Document section below:

Minimum Referral Criteria

  • Category 1
    (appointment within 30 calendar days)
    • Presence of significant mediastinal lymphadenopathy*
    • Lesions associated with invasion of other thoracic structure including chest wall, vertebra, pericardium or mediastinum*
    • Lesions associated with airway obstruction and distal atelectasis/pneumonitis*
    • Solid pulmonary nodules >=10mm (i.e., where biopsy and PET imaging is feasible) or with evidence of distant metastases or nodules associated with a pleural effusion or associated with hypercalcaemia
    • Previously treated lung cancer with suspected recurrence

    *For optimum care, patient should be seen within 2 weeks

  • Category 2
    (appointment within 90 calendar days)
    • Solid pulmonary nodules >8mm or nodules >6mm in a patient with known malignancy
  • Category 3
    (appointment within 365 calendar days)

End of Document section.
Data below below:

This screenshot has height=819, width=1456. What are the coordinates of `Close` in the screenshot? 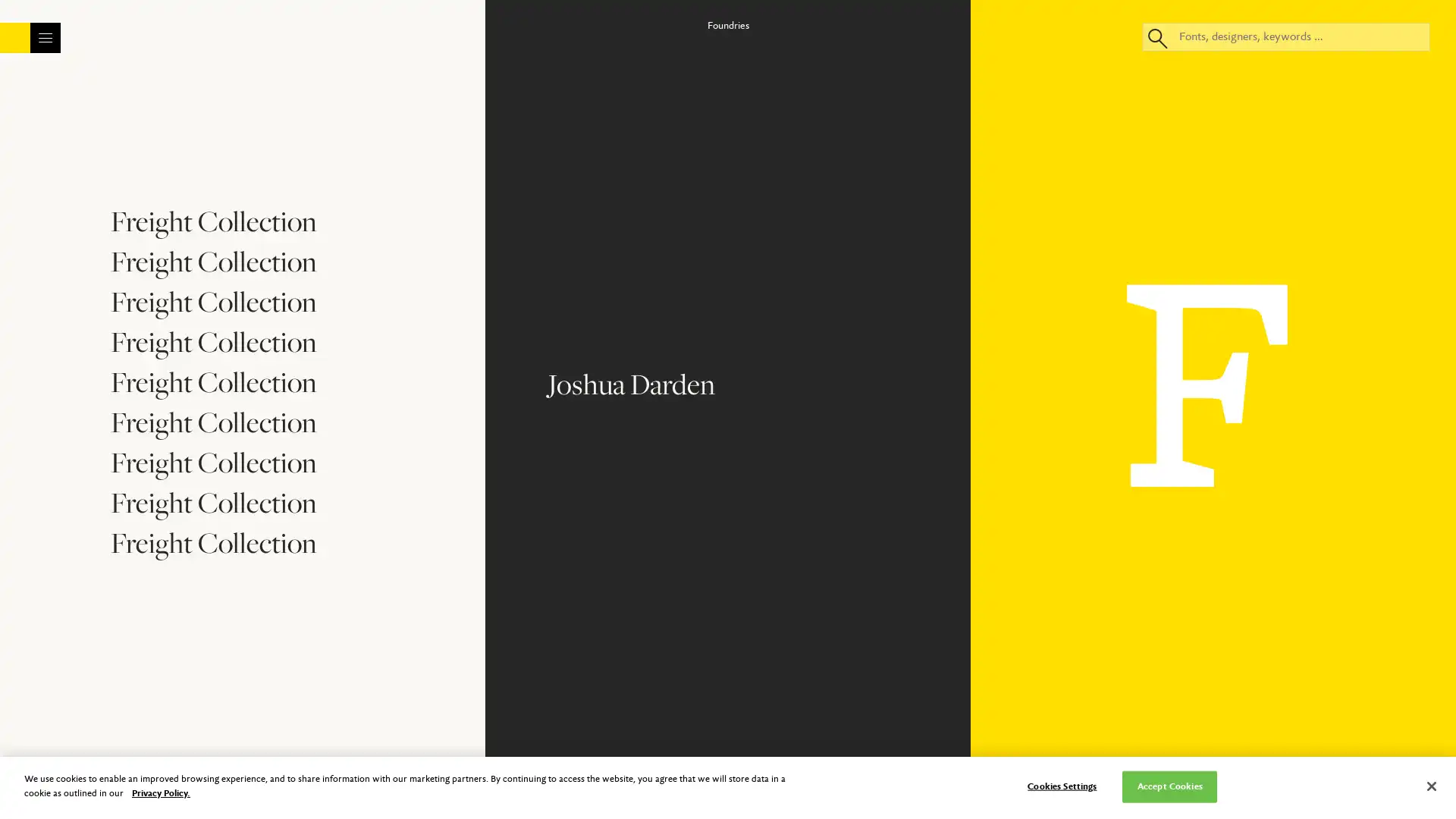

End of Data below.

■ **Activity**
Continue the lung nodule referral criteria from the point where they end, after the Category 3 appointment window.

■ **Answer for this exercise**
    • Solid pulmonary nodules <=8mm*

    *For optimal care, 6-8mm should be seen within 6 months

1. Reason for request Indicate on the referral

  • To establish a diagnosis
  • For treatment or intervention not otherwise accessible to the patient
  • For advice regarding management
  • To engage in an ongoing shared care approach between primary and secondary care
  • Reassurance for GP/second opinion
  • Reassurance for the patient/family
  • For other reason (e.g. rapidly accelerating disease progression)

2. Essential referral information Referral will be returned without this

  • Past medical history
  • Current medications
  • Previous cancer history including non-lung cancer treatment
  • Relevant imaging (CXR/CT) (including previous images)
  • Smoking history in pack years (pack years = number of years smoking x number of packs per day)

3. Additional referral information Useful for processing the referral

  • Occupational history
  • Historical imaging (if available)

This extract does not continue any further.